Ideas can occur anytime, anywhere. In the shower, while dreaming, while sitting at a bar slugging back martinis. (Uh, I've never done the latter, mom, so you don't have to worry. Besides, I don't like martinis.) You hear about authors writing notes on napkins and paper menus. Even on their own hand. I don't get that exotic. Scrap paper usually does the trick. The challenge is putting those scraps in a place where I won't forget about them. Yes, I have forgotten some notes, discovered them later and was unable to either remember why I wrote the note at the time or couldn't understand to what I wanted to refer.

Katherine, an author friend I've mentioned in previous blogs, saves everything. She has emails she's never opened dating back almost a year. I know this because I once sent her an email regarding a marketing plan and I subsequently lost mine. A year later, she found the email. She also saves each rewrite of her manuscripts. This is not a bad idea for some people. If you remember what changes you made the previous times, you can retrieve the information if needed in future rewrites.

The key to note taking, I think, is to not let the idea sit in your head until you can find time or material to write it down. Don't wait. Have a notebook with you constantly or have access to something at all times. If you wait even an hour until you have paper/time, you may risk losing the completeness of the thought. I know this from experience. Get it down on paper fast because to wait means other distractions intruding and designating that awesome idea to the background where it may become watered down or, heaven forbid, forgotten.

Whether it's a story idea, the germ of an idea, a news article that strikes your fancy, a scene change, a chapter addition/deletion, or a complete rewrite plan, get it down.

Save it. Save it again just to be sure you have it.

Then save it again.

Stephen L. Brayton owns and operates Brayton’s Black Belt Academy in Oskaloosa, Iowa. He is a Fifth Degree Black Belt and certified instructor in The American Taekwondo Association. He began writing as a child; his first short story concerned a true incident about his reactions to discipline.
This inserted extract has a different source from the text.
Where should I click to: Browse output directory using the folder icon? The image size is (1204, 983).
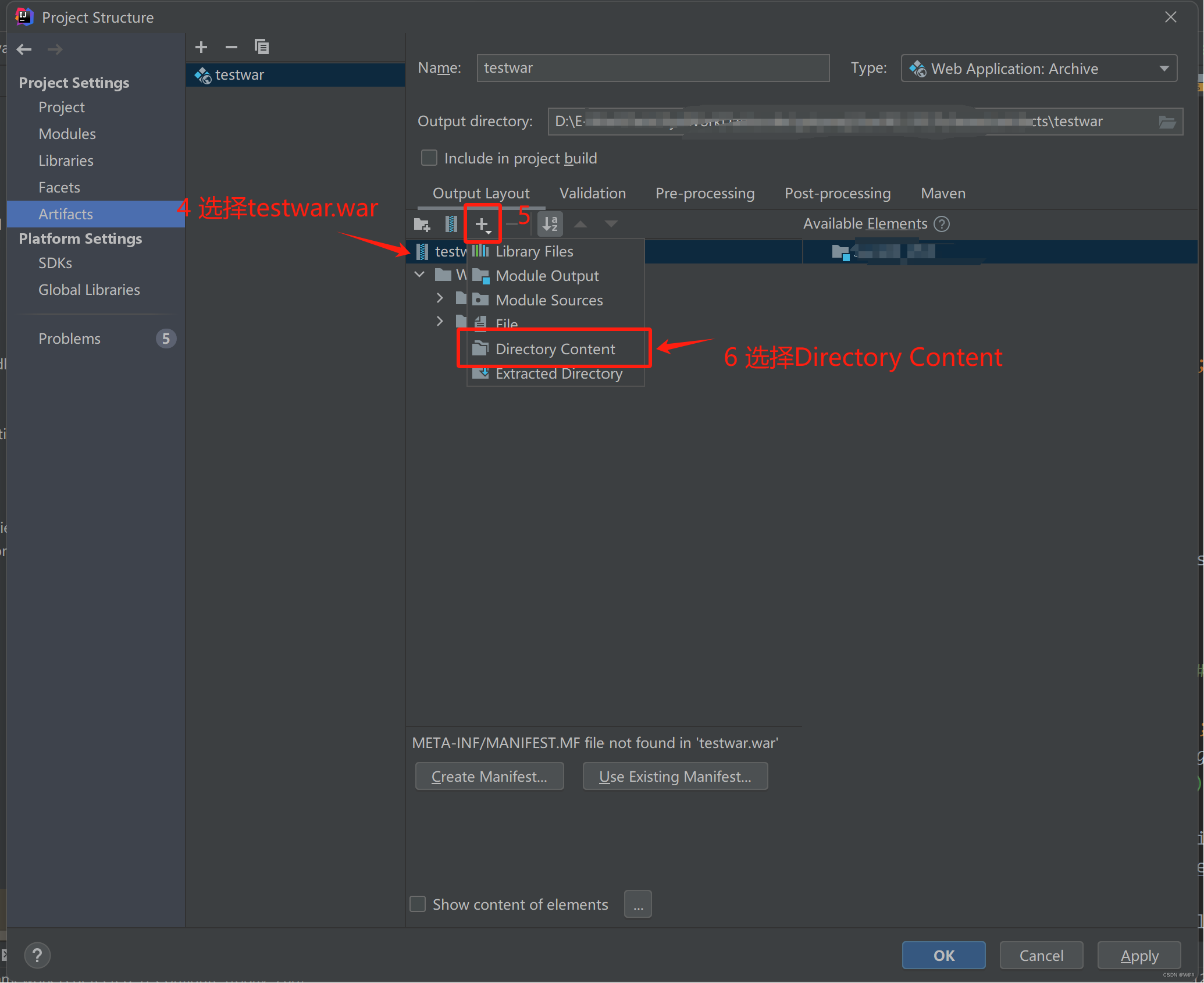click(1168, 122)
During high school, he wrote for the school newspaper and was a photographer for the yearbook. For a Mass Media class, he wrote and edited a video project. In college, he began a personal journal for a writing class; said journal is ongoing. He was also a reporter for the college newspaper.During his early twenties, while working for a Kewanee, Illinois radio station, he wrote a fantasy based story and a trilogy for a comic book. He has written numerous short stories both horror and mystery. His first novel, Night Shadows (Feb. 2011), concerns a Des Moines homicide investigator teaming up with a federal agent to battle creatures from another dimension. His second book, Beta (Oct. 2011) was the debut of Mallory Petersen and her search for a kidnapped girl. In August 2012, the second Mallory Petersen book, Alpha, was published. This time she investigates the murder of her boyfriend.
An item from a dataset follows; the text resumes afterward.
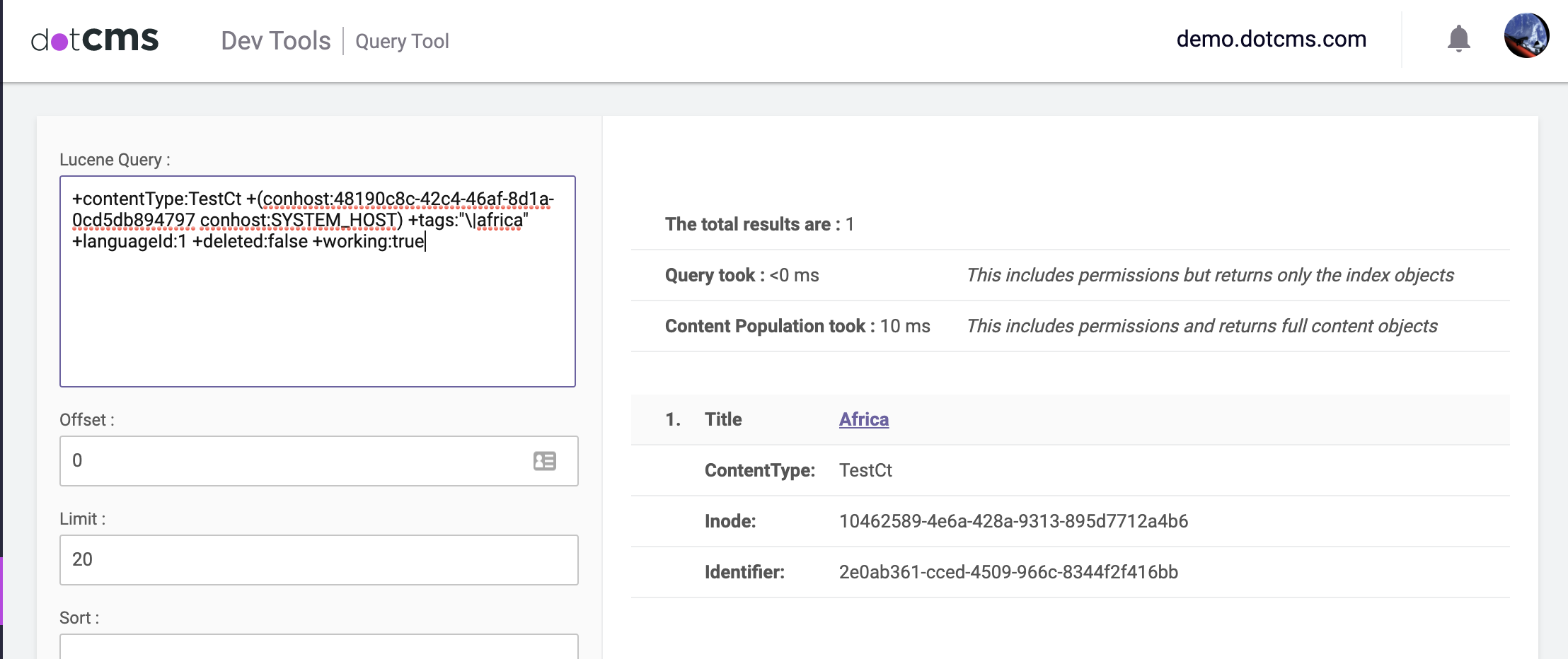Select the Inode value of the Africa result
The image size is (1568, 659).
[x=1013, y=521]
Patricia Gligor's Writers Forum said...

I laughed out loud when I pictured you jogging and suddenly having an idea for a change in your book. That happens to me all the time, which is why I always carry pen and paper. I say "always" but, when you're jogging, that can be difficult. Here's how that scenario would play out for me. As I jog, I would repeat the change in my head over and over - almost like a chant - because I'd be afraid I might forget what it was by the time I finished my jog. :)

Stephen L. Brayton said...

I did that. I kept repeating the fight over and over until I had a chance to write it down. However, when I wrote the scene I had to change it again to make it more exciting.